In the records below, reproduce the lines from the line with "You are a GUI" to the line with "This screenshot has", swapping "chevron" for "arrow" and changing nothing else. Leave the pictures out of the answer.

# Start of ENTRIES

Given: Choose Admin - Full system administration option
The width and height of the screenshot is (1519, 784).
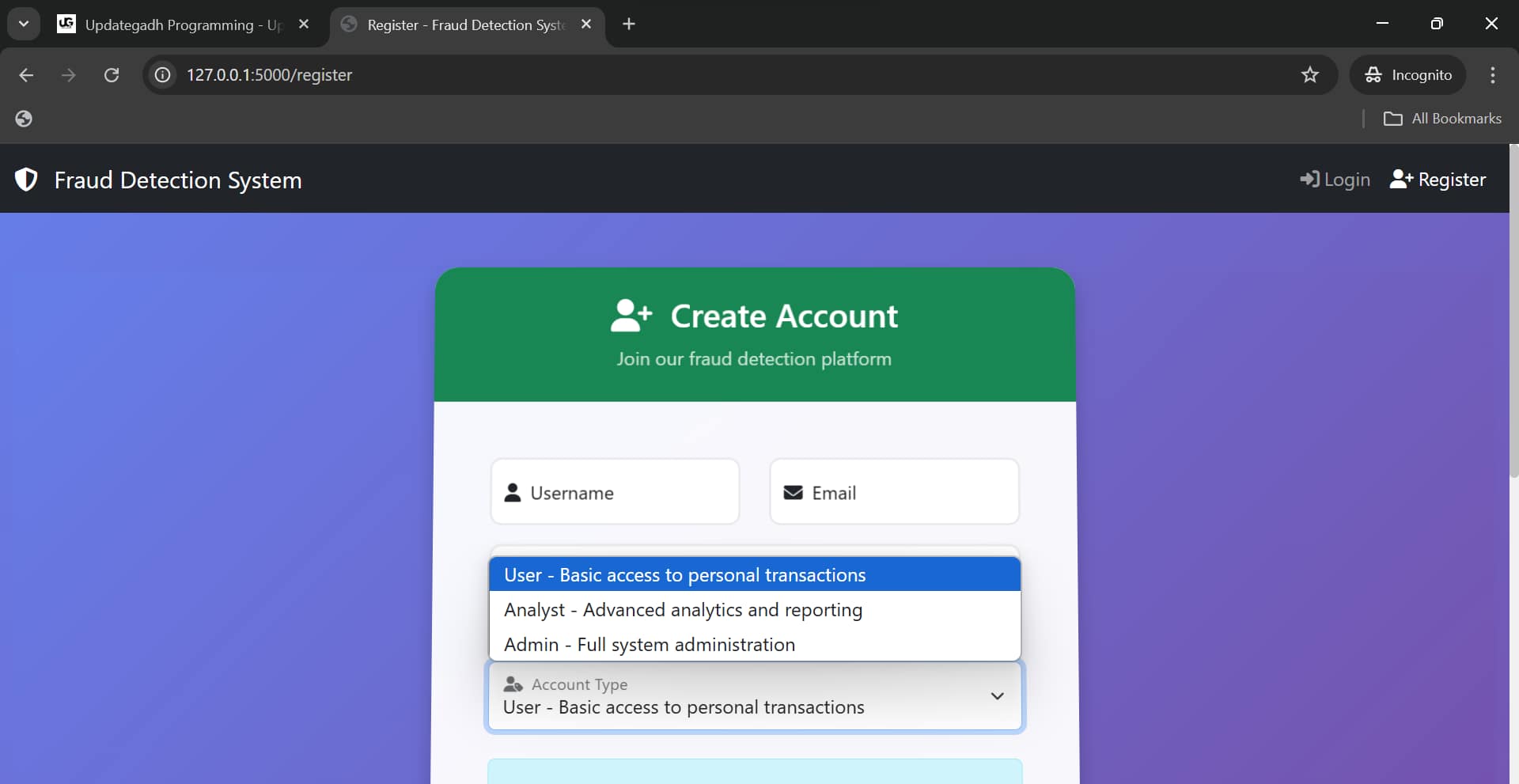Looking at the screenshot, I should pyautogui.click(x=649, y=645).
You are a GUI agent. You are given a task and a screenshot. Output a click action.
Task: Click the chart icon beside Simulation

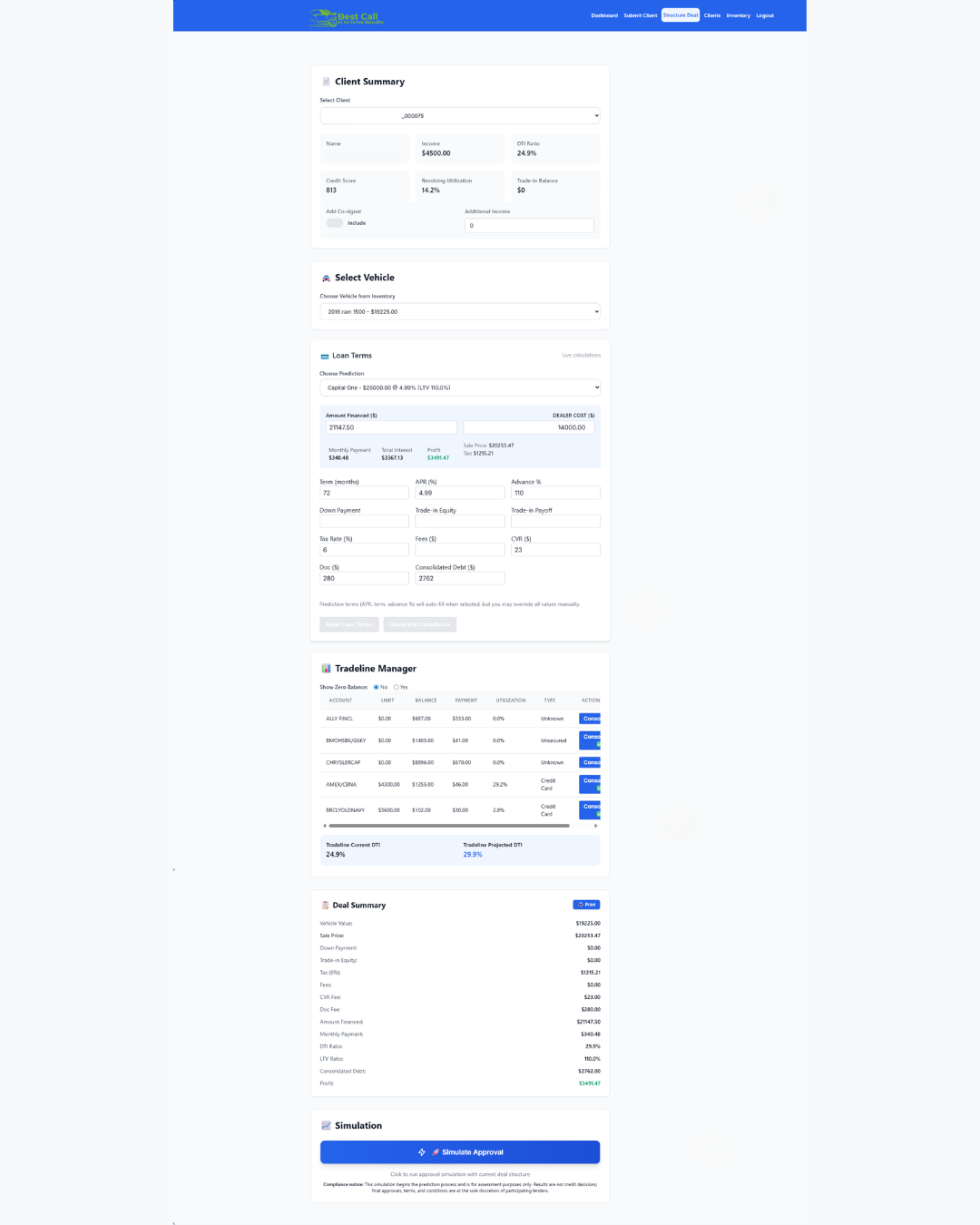click(x=327, y=1126)
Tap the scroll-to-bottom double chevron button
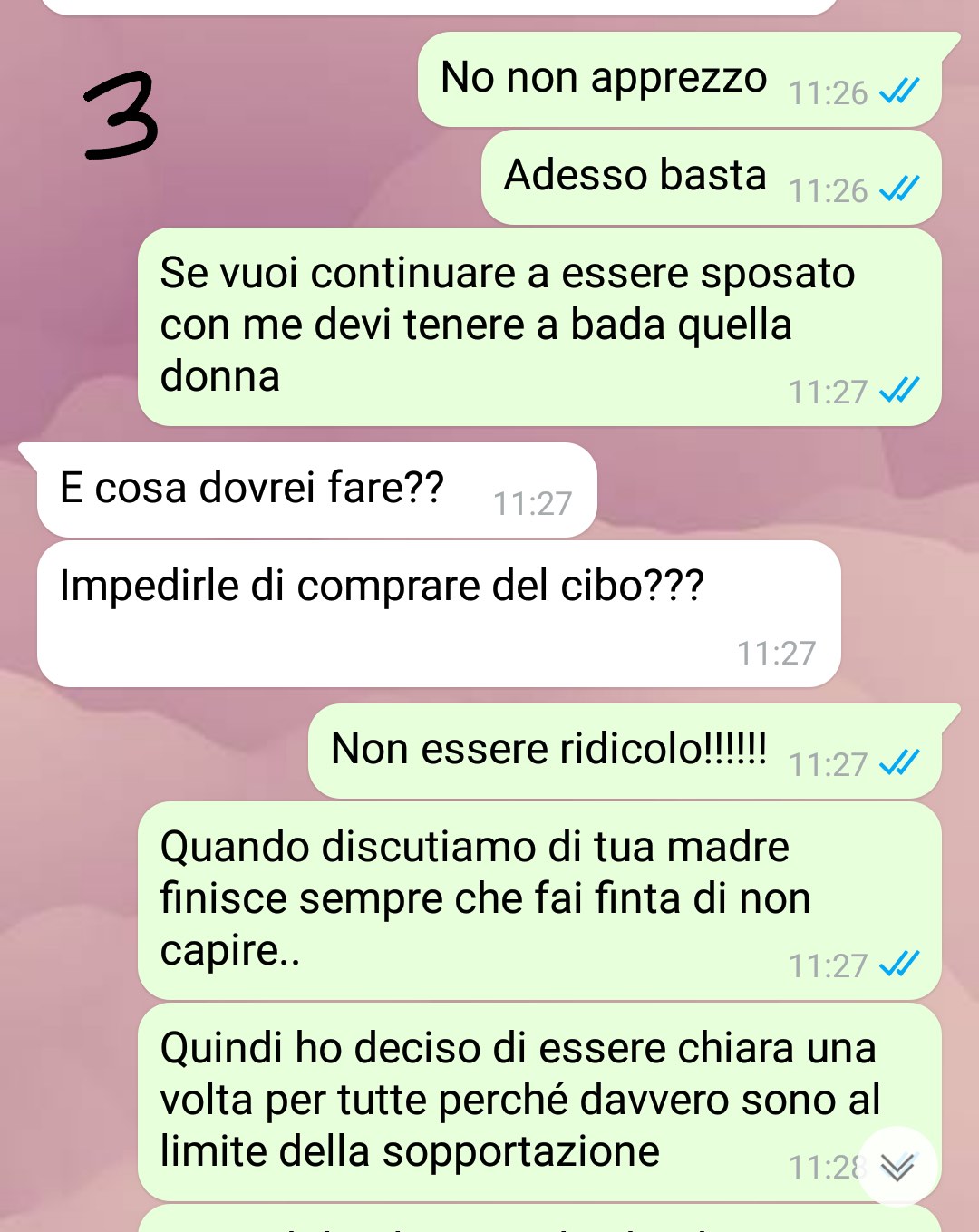This screenshot has height=1232, width=979. [897, 1167]
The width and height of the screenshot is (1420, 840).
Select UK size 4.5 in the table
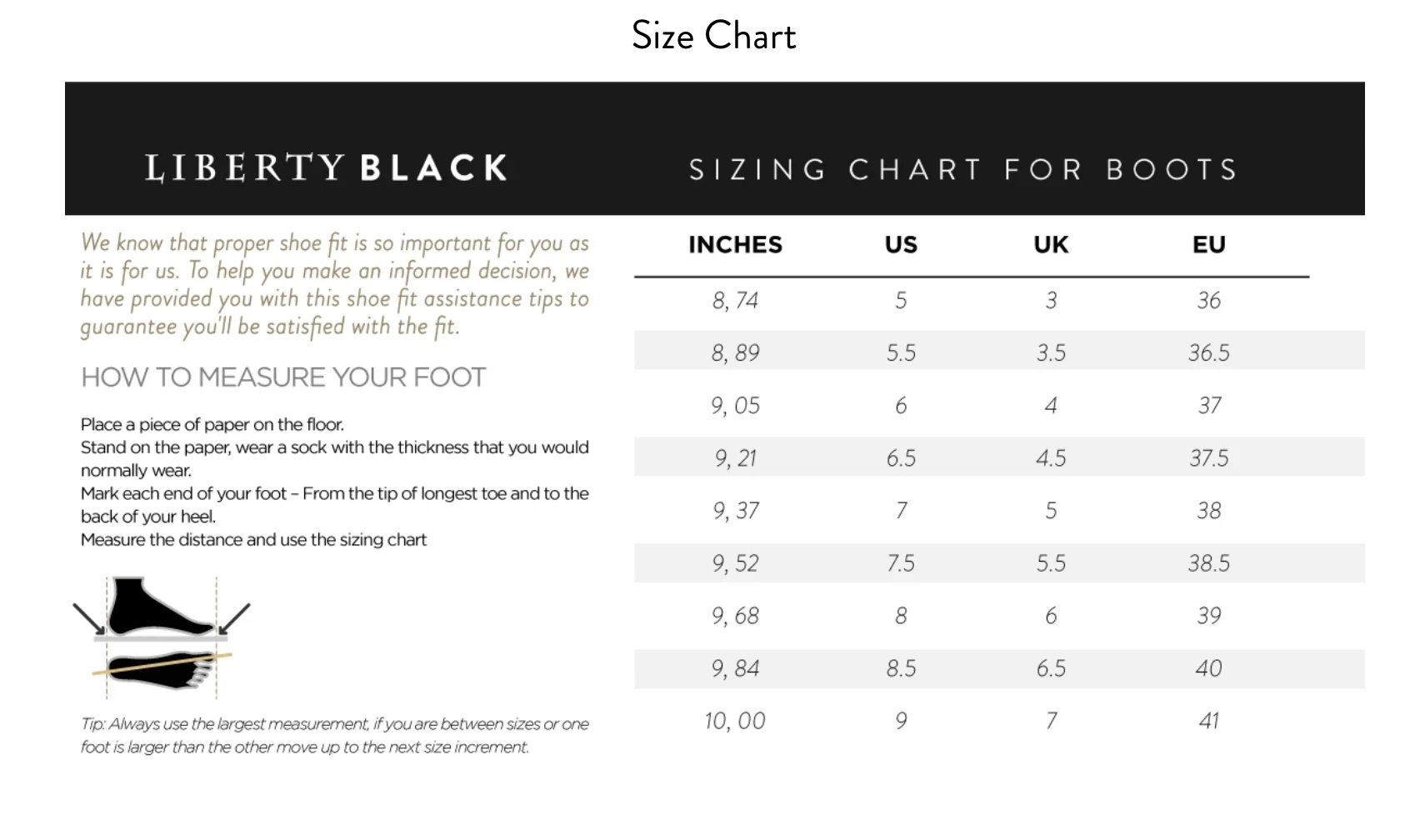coord(1051,458)
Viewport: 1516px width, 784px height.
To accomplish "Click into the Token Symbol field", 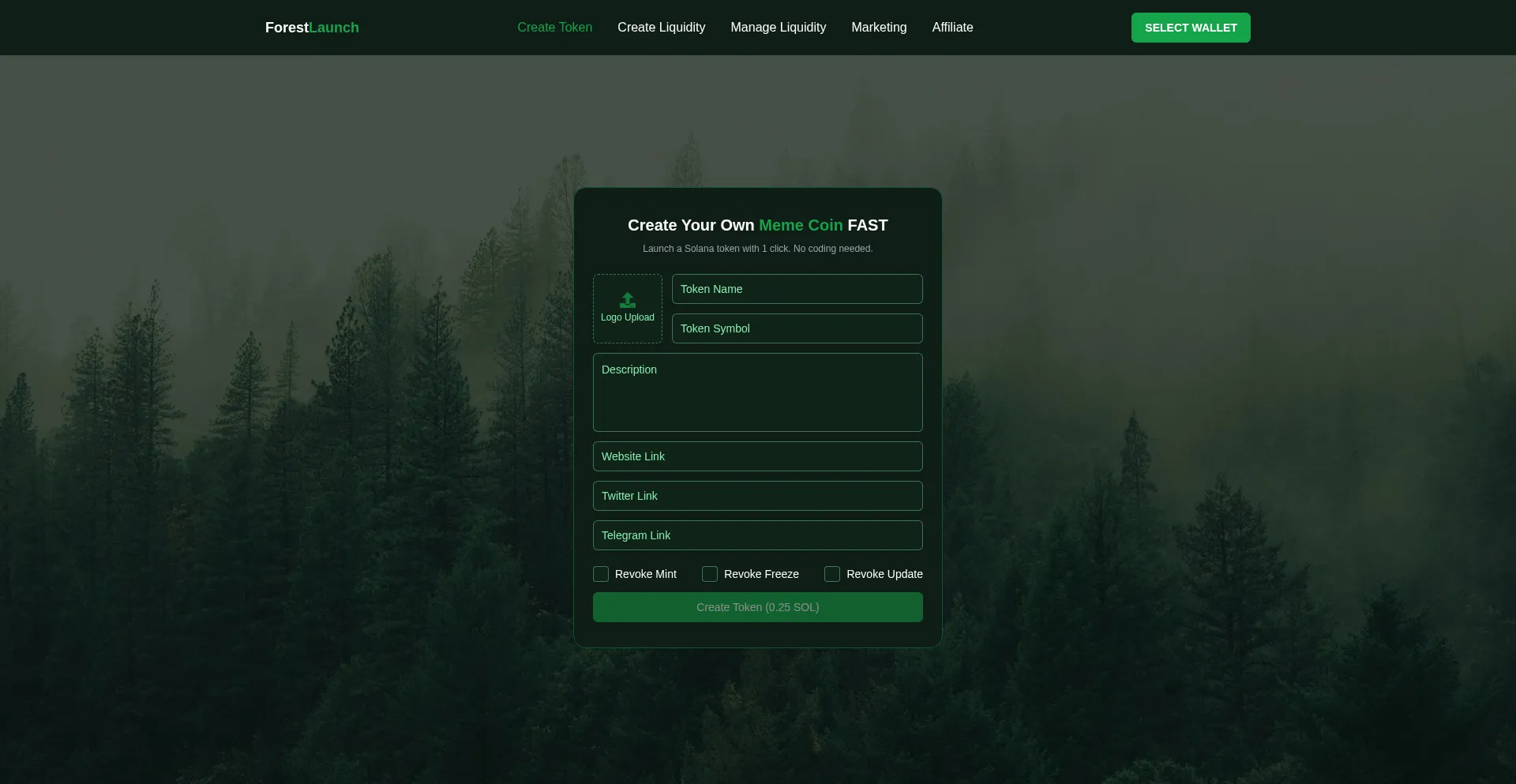I will click(797, 328).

# End of ENTRIES

WRITTEN RESPONSE.
You are a GUI agent. You are given a task and a screenshot. Output a click action.
Task: Click the chart icon beside Simulation

click(x=327, y=1126)
Tap the scroll-to-bottom double arrow button
This screenshot has height=1232, width=979. [897, 1167]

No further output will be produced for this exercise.